■ **Provided data**:
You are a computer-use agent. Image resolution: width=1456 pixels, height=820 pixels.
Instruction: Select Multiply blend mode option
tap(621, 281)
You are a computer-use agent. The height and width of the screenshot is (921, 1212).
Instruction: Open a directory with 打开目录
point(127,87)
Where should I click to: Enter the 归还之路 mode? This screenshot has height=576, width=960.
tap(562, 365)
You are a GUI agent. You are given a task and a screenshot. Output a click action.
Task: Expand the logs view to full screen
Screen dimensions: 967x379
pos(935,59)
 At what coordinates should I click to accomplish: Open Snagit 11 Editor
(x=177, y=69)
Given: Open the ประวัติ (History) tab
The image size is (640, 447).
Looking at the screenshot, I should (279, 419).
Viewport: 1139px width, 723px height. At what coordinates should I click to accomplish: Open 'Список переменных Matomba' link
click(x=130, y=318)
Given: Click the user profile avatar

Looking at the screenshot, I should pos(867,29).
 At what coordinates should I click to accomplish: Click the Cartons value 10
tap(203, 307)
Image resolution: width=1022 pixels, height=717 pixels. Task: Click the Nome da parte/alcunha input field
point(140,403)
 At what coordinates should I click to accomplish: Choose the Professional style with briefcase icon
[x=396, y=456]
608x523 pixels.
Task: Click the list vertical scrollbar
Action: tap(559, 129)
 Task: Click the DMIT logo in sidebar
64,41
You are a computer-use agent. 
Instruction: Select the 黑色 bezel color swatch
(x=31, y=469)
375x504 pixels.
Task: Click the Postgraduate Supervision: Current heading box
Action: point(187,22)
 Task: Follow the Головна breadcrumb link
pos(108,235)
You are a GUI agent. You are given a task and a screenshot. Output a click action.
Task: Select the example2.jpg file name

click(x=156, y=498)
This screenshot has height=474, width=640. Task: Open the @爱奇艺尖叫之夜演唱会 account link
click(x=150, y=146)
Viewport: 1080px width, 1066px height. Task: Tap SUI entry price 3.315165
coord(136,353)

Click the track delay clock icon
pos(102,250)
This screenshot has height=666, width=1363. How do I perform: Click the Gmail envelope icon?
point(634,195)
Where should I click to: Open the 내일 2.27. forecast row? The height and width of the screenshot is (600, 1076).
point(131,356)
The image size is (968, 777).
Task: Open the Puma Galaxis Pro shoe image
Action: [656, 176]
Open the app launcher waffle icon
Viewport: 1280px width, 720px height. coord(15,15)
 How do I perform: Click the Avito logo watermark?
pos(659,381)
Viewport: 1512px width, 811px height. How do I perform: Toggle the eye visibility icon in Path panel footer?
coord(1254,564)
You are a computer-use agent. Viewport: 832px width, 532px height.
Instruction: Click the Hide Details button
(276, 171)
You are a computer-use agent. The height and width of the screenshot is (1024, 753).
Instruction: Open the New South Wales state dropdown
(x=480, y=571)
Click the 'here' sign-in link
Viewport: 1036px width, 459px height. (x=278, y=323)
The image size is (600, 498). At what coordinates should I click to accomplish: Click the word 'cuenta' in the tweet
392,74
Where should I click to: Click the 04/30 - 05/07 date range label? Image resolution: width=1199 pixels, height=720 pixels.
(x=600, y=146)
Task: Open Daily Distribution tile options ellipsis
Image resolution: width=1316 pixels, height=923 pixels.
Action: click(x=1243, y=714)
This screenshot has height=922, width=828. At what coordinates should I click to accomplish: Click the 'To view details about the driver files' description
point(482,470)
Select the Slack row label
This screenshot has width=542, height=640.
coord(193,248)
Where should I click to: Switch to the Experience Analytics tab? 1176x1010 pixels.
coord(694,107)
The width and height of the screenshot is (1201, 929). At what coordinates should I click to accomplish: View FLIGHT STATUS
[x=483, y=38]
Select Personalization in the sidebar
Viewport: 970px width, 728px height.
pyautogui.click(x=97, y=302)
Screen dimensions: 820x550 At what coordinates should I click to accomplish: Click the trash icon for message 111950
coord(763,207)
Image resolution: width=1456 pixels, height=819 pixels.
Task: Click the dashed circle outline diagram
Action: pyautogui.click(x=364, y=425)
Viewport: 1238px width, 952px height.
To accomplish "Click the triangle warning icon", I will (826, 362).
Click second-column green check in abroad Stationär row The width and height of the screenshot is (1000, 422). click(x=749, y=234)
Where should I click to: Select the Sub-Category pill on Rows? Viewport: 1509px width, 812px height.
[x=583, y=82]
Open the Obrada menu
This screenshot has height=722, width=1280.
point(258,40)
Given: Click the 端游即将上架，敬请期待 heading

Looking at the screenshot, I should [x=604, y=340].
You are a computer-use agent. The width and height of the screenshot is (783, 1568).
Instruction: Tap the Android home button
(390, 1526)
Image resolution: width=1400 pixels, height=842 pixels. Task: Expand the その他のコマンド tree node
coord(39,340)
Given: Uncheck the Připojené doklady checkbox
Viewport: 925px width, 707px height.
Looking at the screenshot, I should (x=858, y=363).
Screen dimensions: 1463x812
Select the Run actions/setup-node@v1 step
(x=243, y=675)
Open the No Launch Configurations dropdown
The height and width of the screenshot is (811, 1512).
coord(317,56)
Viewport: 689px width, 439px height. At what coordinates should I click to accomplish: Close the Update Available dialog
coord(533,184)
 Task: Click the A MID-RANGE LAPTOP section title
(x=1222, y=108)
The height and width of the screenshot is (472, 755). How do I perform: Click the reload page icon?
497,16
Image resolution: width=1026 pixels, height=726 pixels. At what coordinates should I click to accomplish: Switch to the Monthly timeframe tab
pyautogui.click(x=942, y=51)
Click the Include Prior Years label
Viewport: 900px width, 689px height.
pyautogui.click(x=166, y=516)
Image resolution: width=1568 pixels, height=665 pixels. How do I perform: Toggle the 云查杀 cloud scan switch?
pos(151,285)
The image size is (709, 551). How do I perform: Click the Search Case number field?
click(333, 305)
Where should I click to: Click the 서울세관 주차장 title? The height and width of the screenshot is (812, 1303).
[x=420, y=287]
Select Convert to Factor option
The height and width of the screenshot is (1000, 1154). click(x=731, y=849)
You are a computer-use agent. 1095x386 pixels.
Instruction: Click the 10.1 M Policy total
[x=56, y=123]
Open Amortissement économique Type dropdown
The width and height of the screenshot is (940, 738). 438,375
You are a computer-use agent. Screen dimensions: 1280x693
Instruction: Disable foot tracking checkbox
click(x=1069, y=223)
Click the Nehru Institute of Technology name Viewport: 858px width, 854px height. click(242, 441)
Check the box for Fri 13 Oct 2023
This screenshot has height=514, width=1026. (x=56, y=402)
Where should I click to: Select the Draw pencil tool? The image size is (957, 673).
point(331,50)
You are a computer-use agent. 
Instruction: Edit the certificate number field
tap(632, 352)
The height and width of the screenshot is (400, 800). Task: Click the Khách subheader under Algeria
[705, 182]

■ **What the task asks**: Out of the material above, output word for word the line with "Click the 'here' sign-in link", the line with "Click second-column green", and all lines between them, with nothing else.

■ **Answer space**:
Click the 'here' sign-in link
Viewport: 1036px width, 459px height. (x=278, y=323)
The image size is (600, 498). At what coordinates should I click to accomplish: Click the word 'cuenta' in the tweet
392,74
Where should I click to: Click the 04/30 - 05/07 date range label? Image resolution: width=1199 pixels, height=720 pixels.
(x=600, y=146)
Task: Open Daily Distribution tile options ellipsis
Image resolution: width=1316 pixels, height=923 pixels.
Action: click(x=1243, y=714)
This screenshot has height=922, width=828. At what coordinates should I click to accomplish: Click the 'To view details about the driver files' description
point(482,470)
Select the Slack row label
This screenshot has width=542, height=640.
coord(193,248)
Where should I click to: Switch to the Experience Analytics tab? 1176x1010 pixels.
coord(694,107)
The width and height of the screenshot is (1201, 929). At what coordinates should I click to accomplish: View FLIGHT STATUS
[x=483, y=38]
Select Personalization in the sidebar
Viewport: 970px width, 728px height.
pyautogui.click(x=97, y=302)
Screen dimensions: 820x550 At what coordinates should I click to accomplish: Click the trash icon for message 111950
coord(763,207)
Image resolution: width=1456 pixels, height=819 pixels.
Task: Click the dashed circle outline diagram
Action: pyautogui.click(x=364, y=425)
Viewport: 1238px width, 952px height.
To accomplish "Click the triangle warning icon", I will (826, 362).
Click second-column green check in abroad Stationär row The width and height of the screenshot is (1000, 422). click(x=749, y=234)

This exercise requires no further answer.